On-line version ISSN 2411-9717
Print version ISSN 2225-6253

J. S. Afr. Inst. Min. Metall. vol.118 n.7 Johannesburg Jul. 2018

 

Obituary - Oskar K.H. Steffen 1940-2018

 

 

 

 

There have been many descriptions offered of Oskar Steffen over the years: a statesman, a leader, a gentleman, a giant. He was all these things, and in the mining sector he became a legend on the strength of his knowledge, experience, and skilled professionalism. But perhaps the most important gift he gave was his respect for human dignity - which shone through not just in his personal relationships, but in business and the way he helped build SRK Consulting into a global business of the highest repute.

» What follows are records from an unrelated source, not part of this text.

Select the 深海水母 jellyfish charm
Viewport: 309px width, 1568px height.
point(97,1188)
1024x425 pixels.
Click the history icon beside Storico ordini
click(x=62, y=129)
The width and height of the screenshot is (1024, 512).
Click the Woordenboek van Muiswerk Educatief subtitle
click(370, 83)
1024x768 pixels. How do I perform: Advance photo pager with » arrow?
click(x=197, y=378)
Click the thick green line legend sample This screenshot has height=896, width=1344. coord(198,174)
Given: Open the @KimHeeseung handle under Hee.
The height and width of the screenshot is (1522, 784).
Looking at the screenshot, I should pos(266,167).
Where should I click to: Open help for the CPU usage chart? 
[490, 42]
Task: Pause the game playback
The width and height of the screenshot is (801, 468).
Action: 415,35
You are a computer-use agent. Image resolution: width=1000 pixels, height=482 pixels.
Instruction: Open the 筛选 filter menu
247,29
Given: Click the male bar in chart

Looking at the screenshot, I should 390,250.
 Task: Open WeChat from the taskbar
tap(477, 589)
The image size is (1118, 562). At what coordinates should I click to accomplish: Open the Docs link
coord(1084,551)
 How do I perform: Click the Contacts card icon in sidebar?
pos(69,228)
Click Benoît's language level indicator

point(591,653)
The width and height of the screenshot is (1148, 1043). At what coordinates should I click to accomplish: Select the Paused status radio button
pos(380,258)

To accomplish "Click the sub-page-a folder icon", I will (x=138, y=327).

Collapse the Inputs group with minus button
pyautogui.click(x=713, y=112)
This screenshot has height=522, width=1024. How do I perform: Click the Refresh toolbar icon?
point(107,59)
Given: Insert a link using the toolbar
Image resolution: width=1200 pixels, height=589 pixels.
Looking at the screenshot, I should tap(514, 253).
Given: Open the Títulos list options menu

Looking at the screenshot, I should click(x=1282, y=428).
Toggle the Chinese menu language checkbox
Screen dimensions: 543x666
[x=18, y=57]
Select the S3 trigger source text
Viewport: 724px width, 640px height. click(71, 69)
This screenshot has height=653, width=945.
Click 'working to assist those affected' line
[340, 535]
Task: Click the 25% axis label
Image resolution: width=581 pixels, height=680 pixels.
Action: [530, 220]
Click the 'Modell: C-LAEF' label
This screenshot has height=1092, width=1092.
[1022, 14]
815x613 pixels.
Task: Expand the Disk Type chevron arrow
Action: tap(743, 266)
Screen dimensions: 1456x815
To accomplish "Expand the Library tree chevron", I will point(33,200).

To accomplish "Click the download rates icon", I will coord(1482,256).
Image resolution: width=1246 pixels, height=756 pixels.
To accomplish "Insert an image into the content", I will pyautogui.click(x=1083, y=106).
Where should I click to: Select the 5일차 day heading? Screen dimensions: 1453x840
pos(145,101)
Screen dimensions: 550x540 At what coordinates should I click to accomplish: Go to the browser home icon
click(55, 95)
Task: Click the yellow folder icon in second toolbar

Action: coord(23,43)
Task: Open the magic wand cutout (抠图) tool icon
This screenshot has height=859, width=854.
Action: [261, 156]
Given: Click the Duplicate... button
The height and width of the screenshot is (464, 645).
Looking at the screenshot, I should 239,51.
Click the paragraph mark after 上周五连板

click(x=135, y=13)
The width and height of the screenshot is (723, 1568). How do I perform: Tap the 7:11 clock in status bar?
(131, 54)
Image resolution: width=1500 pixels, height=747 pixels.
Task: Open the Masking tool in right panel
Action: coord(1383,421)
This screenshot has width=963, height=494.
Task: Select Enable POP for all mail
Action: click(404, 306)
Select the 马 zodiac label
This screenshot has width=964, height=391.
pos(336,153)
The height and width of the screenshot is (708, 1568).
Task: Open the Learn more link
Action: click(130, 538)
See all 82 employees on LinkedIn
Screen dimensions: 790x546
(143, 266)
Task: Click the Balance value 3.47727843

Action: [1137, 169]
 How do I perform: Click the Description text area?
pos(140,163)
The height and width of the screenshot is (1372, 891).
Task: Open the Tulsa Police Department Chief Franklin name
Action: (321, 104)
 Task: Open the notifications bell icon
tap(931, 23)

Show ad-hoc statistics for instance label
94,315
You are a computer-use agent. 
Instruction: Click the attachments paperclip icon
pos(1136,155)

Oskar was born in Swaziland in 1940 and came to Johannesburg in 1956 to study civil engineering at the University of the Witwatersrand, where he gained his undergraduate degree in 1961, followed by a Master's degree in 1963. An early sign of his intellect and tenacity was that he spoke little English when he began university, having grown up and been to school in an Afrikaans-speaking environment. Another indicator was his swift progress in the workplace; starting work at Nchanga Consolidated Copper Mines in Zambia as shift boss, he was open pit manager by the time he left in 1969 to lecture in soil mechanics and foundation engineering at Wits.

It was no surprise, then, that in 1974 he ventured out with colleagues Andy Robertson and Hendrik Kirsten to form the Johannesburg-based firm of consulting engineers Steffen, Robertson and Kirsten - now a household name in the global mining sector but with reach and expertise well beyond the minerals industry.

So involved and well respected was the firm - and Oskar in particular - in the mining industry that he became President of the SAIMM in 1989-1990, perhaps one of the few presidents who were not mining engineers. It mattered not; Oskar was a mining man heavily involved in the day-to-day challenges of mines locally and abroad. He also had a far-sightedness that sought and found solutions that delivered inestimable financial benefit to the industry as a whole.

In his Presidential Address to the SAIMM in 1989, Oskar demonstrated this vision by touching not just on issues of demand for engineering skills and higher productivity, but on environmental protection and entrepreneurship in mining. In words that in retrospect encapsulate the modern approach to sustainability, he said: 'Since the costs of all projects are ultimately recovered from the community for which they were undertaken, an over-engineered project may be just as damaging to the community as one that is under-engineered.'

He looked ahead to the evolution of South Africa's mining sector, and seemed to foresee the rapid changes that would remould its corporate character so fundamentally during the 1990s. In his 1989 SAIMM address, he also noted: 'The relative stability of our mining industry has resulted in secure and complacent attitudes over many years, which, by definition, are counterproductive to entrepreneurial development.'

One of his professional cornerstones was his teacher - and later colleague and mentor - at the Wits School of Mining Engineering, Professor Jere Jennings. An important collaborator in the evolution of Oskar's ideas on rock slope stability, Professor Jennings also shared, and doubtless encouraged, Oskar's people-centred approach.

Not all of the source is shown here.